Pinazzi ha spiegato che Mérida, fondata nel
1542 sulle vestigia della città maya di T'Hoen
nel sudest messicano, è un centro
d'attrazione per il turismo e gli
investimenti, in quanto si distingue in
tutto il Paese per la qualità di vita, la
ricchezza culturale, le tradizioni e la
conservazione dei suoi edifici emblematici.
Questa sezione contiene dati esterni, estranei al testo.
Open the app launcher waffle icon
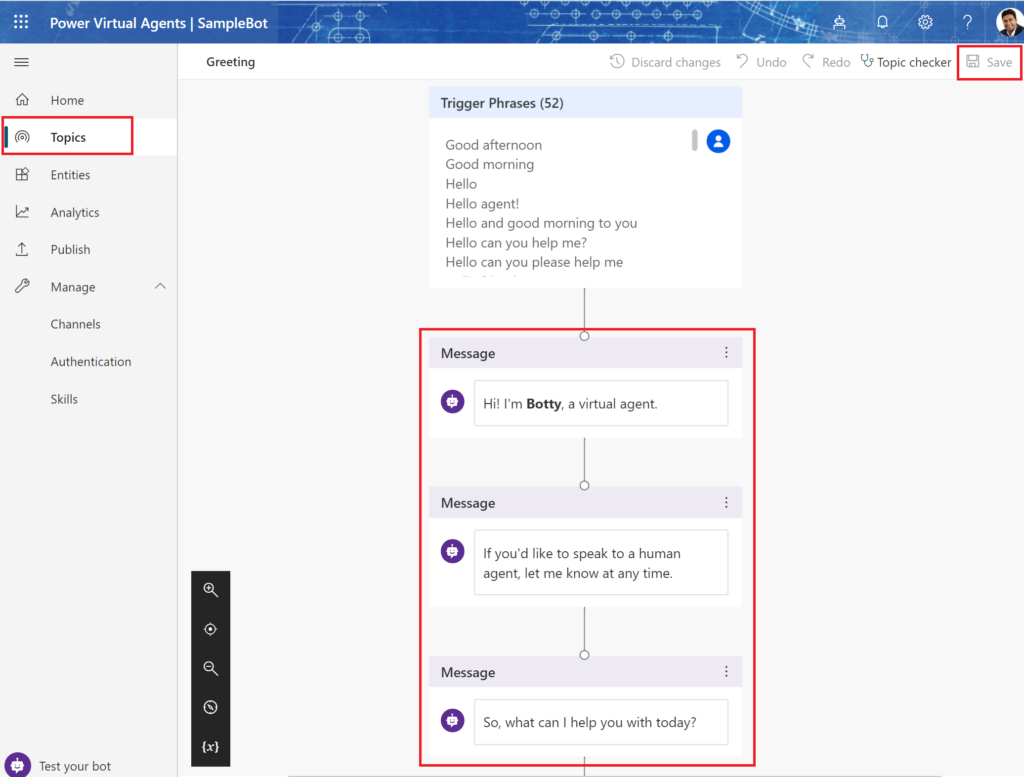 [x=20, y=21]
«Insieme alla sicurezza, questi sono alcuni
dei motivi per i quali la nostra azienda ha
preso in considerazione l'espansione delle
sue attività in questo centro urbano», ha
affermato l'imprenditore italiano durante
l'incontro.
Il dirigente ha spiegato, inoltre, che un
gruppo di specialisti, in coordinamento con
le autorità, sta lavorando per evidenziare
lo splendore di questa casa, i cui interni
ed esterni non subiranno modifiche.
«Vogliamo preservare i dettagli
architettonici per renderla più attraente
per i turisti che la visiteranno durante il
loro soggiorno. Le 124 nuove camere saranno
costruite nel retro della casa», ha
aggiunto.
Fritz Sierra ha riconosciuto al gruppo della
Mecca la volontà di investire a Merida. Ha
sottolineato che queste azioni rafforzano la
crescita dell'offerta alberghiera che esiste
nella capitale dello Stato dello Yucatan,
che secondo le stime supererà le 10.000
camere entro la fine del 2018.
Attualmente il Grupo Meca possiede tre
hotel: Villa Mercedes San Cristóbal de las
Casas e Villa Mercedes Palenque, entrambi
nel Chiapas, e il Presidente
Intercontinental Villa Mercedes Mérida,
anch'esso nella capitale dello Yucatán.